What the exercise asks: Please duplicate the stretch of the records from the start through the line containing "Action: pyautogui.click(x=1041, y=37)", keeping every line exactly as it appears.
%%
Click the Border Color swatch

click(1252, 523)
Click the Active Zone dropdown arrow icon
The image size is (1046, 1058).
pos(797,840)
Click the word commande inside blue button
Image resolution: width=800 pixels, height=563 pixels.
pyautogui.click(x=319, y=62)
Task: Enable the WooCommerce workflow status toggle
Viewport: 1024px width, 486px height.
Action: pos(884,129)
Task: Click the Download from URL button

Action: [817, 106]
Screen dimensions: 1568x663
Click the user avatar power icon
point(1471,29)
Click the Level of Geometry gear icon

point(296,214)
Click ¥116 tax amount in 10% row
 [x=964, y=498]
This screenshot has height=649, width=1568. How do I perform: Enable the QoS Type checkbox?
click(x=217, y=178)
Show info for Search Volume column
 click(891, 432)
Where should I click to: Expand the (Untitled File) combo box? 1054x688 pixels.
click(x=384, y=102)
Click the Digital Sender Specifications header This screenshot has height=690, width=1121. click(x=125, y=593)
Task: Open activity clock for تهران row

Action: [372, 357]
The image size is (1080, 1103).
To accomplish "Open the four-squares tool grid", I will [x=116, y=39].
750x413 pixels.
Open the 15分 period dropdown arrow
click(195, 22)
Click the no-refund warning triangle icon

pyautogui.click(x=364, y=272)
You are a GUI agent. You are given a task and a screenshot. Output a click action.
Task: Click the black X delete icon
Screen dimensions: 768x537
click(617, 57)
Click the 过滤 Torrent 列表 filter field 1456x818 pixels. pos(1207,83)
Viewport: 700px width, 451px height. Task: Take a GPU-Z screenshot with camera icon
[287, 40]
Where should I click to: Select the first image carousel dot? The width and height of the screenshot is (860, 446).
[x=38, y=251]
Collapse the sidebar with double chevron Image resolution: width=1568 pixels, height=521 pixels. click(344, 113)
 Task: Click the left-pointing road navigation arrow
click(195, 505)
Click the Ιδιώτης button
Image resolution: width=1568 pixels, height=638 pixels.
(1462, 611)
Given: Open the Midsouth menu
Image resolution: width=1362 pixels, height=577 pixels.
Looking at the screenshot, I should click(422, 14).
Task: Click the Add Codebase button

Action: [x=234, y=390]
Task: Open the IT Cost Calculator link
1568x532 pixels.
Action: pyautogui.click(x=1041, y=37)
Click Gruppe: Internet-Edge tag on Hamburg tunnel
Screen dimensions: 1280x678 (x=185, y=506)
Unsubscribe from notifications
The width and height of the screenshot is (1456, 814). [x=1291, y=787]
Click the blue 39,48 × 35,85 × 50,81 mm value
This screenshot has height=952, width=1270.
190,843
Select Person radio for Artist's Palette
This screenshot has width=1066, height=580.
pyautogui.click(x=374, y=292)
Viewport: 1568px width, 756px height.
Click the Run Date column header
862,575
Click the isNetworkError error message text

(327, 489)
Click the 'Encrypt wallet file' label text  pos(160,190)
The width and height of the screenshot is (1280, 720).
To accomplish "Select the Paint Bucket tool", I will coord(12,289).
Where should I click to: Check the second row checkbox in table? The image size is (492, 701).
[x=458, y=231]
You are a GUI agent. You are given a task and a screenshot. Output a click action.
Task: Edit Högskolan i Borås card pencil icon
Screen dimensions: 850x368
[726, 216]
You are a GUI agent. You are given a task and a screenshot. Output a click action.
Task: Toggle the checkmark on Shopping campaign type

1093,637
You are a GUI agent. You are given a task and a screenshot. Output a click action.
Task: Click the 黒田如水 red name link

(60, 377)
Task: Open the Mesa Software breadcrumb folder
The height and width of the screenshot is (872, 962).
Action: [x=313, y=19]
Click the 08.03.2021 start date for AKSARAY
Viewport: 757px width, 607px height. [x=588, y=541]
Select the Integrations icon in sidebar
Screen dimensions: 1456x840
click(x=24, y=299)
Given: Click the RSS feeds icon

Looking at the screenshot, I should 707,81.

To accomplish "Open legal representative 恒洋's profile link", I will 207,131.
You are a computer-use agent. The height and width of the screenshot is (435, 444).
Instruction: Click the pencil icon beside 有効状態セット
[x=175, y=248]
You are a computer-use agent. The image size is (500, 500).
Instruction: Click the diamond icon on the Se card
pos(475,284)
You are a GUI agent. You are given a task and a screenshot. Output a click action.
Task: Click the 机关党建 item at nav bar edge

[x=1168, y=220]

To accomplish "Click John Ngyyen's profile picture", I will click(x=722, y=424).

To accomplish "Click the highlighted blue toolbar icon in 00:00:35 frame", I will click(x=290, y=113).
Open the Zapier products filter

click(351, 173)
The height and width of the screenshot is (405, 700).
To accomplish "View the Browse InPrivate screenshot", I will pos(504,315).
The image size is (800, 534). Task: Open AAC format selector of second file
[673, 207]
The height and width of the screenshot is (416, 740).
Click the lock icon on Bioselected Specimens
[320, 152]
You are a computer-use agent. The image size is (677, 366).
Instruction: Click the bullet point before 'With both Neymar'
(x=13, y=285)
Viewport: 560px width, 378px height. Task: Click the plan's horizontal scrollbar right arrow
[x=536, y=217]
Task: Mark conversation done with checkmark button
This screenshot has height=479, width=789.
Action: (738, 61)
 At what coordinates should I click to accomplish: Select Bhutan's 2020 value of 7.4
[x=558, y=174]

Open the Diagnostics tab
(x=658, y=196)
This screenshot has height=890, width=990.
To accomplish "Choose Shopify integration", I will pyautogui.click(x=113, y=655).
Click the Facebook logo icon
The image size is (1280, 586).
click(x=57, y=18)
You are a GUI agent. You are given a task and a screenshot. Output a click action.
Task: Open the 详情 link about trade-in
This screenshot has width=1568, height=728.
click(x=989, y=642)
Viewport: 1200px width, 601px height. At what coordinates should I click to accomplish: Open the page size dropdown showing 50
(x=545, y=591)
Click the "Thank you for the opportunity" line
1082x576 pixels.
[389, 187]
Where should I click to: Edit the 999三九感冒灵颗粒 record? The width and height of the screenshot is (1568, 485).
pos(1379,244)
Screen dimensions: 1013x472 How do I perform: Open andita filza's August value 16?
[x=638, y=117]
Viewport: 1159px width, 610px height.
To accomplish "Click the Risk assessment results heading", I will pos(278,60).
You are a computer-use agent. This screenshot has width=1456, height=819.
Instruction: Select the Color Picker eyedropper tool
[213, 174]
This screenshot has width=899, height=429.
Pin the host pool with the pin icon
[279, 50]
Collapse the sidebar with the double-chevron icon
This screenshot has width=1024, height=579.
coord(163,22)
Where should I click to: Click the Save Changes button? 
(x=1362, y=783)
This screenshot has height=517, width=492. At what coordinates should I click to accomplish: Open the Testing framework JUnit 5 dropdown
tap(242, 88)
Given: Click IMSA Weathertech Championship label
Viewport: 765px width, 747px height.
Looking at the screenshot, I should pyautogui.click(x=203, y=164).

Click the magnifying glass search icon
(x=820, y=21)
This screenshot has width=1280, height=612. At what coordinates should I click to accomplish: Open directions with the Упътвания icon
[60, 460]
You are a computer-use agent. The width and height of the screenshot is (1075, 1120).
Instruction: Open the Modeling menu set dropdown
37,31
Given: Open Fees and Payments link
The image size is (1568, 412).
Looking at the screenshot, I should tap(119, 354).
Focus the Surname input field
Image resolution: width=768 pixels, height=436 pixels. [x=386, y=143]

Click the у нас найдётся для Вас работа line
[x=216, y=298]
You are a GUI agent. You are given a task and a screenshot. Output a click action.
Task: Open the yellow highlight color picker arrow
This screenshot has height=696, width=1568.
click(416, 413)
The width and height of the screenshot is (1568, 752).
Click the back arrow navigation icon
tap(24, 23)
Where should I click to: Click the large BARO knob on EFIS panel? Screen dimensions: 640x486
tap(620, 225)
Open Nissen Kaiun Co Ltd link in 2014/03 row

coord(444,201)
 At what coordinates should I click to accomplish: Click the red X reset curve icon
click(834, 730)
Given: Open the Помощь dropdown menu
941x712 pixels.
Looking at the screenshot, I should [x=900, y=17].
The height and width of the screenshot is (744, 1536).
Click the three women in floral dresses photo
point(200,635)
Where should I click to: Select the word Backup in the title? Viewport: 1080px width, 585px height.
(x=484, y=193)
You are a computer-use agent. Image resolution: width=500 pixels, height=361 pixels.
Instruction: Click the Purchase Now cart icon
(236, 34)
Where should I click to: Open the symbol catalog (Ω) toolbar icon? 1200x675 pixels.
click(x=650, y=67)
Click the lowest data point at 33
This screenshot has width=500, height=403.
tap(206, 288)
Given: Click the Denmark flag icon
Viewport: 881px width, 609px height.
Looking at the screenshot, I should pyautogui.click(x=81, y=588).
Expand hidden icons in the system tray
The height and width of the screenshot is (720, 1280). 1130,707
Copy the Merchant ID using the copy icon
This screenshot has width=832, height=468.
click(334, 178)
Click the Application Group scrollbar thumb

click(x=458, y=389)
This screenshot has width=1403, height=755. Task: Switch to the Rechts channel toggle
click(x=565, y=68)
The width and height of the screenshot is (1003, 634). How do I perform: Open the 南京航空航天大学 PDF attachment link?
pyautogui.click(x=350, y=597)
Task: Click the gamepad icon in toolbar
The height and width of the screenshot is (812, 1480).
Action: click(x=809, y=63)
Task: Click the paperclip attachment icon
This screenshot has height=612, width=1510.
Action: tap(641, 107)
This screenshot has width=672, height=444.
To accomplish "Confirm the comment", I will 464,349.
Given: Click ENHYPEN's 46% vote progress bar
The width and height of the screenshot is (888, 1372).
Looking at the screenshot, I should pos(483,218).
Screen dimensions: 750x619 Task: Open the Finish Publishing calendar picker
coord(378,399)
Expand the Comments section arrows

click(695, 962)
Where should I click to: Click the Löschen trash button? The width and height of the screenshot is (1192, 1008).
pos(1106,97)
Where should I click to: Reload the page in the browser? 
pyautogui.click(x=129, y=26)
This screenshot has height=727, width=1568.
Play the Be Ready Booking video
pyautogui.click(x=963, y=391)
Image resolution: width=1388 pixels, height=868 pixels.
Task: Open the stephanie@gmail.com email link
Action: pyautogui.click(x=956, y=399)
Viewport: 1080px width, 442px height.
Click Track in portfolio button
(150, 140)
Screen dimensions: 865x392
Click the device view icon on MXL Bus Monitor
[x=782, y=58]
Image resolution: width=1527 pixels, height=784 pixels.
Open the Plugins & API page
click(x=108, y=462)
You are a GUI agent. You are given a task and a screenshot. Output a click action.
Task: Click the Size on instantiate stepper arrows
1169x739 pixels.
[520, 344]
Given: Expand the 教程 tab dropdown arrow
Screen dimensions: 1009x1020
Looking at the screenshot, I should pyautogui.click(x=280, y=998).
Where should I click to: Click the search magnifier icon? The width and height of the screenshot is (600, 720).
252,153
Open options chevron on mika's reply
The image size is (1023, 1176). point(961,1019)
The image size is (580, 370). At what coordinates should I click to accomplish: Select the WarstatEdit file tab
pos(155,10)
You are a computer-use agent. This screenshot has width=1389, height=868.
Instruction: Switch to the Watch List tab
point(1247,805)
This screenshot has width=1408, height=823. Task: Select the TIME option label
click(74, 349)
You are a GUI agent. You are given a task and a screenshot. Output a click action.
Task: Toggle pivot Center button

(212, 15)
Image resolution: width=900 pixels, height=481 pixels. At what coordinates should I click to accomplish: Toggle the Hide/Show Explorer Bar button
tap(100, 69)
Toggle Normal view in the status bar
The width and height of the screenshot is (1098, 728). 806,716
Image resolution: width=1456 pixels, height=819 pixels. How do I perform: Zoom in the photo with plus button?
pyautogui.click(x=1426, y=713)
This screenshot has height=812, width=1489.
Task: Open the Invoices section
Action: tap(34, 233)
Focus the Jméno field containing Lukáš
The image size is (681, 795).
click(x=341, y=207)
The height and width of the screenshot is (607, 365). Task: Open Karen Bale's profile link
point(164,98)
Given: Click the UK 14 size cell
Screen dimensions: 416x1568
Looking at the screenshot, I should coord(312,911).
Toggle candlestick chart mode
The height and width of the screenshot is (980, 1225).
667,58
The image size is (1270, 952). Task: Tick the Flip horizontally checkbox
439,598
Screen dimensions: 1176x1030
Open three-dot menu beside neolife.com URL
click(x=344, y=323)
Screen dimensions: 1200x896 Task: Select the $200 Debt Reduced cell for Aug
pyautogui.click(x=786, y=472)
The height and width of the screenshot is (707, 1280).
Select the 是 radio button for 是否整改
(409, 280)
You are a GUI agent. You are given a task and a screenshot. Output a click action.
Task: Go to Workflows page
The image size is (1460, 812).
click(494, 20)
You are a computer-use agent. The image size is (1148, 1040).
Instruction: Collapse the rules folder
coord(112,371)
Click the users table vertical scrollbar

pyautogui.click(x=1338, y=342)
%%
The output:
Click the Border Color swatch

click(1252, 523)
Click the Active Zone dropdown arrow icon
The image size is (1046, 1058).
pos(797,840)
Click the word commande inside blue button
Image resolution: width=800 pixels, height=563 pixels.
pyautogui.click(x=319, y=62)
Task: Enable the WooCommerce workflow status toggle
Viewport: 1024px width, 486px height.
Action: pos(884,129)
Task: Click the Download from URL button

Action: [817, 106]
Screen dimensions: 1568x663
Click the user avatar power icon
point(1471,29)
Click the Level of Geometry gear icon

point(296,214)
Click ¥116 tax amount in 10% row
 [x=964, y=498]
This screenshot has height=649, width=1568. How do I perform: Enable the QoS Type checkbox?
click(x=217, y=178)
Show info for Search Volume column
 click(891, 432)
Where should I click to: Expand the (Untitled File) combo box? 1054x688 pixels.
click(x=384, y=102)
Click the Digital Sender Specifications header This screenshot has height=690, width=1121. click(x=125, y=593)
Task: Open activity clock for تهران row

Action: [372, 357]
The image size is (1080, 1103).
To accomplish "Open the four-squares tool grid", I will [x=116, y=39].
750x413 pixels.
Open the 15分 period dropdown arrow
click(195, 22)
Click the no-refund warning triangle icon

pyautogui.click(x=364, y=272)
You are a GUI agent. You are given a task and a screenshot. Output a click action.
Task: Click the black X delete icon
Screen dimensions: 768x537
click(617, 57)
Click the 过滤 Torrent 列表 filter field 1456x818 pixels. pos(1207,83)
Viewport: 700px width, 451px height. Task: Take a GPU-Z screenshot with camera icon
[287, 40]
Where should I click to: Select the first image carousel dot? The width and height of the screenshot is (860, 446).
[x=38, y=251]
Collapse the sidebar with double chevron Image resolution: width=1568 pixels, height=521 pixels. click(344, 113)
 Task: Click the left-pointing road navigation arrow
click(195, 505)
Click the Ιδιώτης button
Image resolution: width=1568 pixels, height=638 pixels.
(1462, 611)
Given: Open the Midsouth menu
Image resolution: width=1362 pixels, height=577 pixels.
Looking at the screenshot, I should click(422, 14).
Task: Click the Add Codebase button

Action: [x=234, y=390]
Task: Open the IT Cost Calculator link
1568x532 pixels.
Action: pyautogui.click(x=1041, y=37)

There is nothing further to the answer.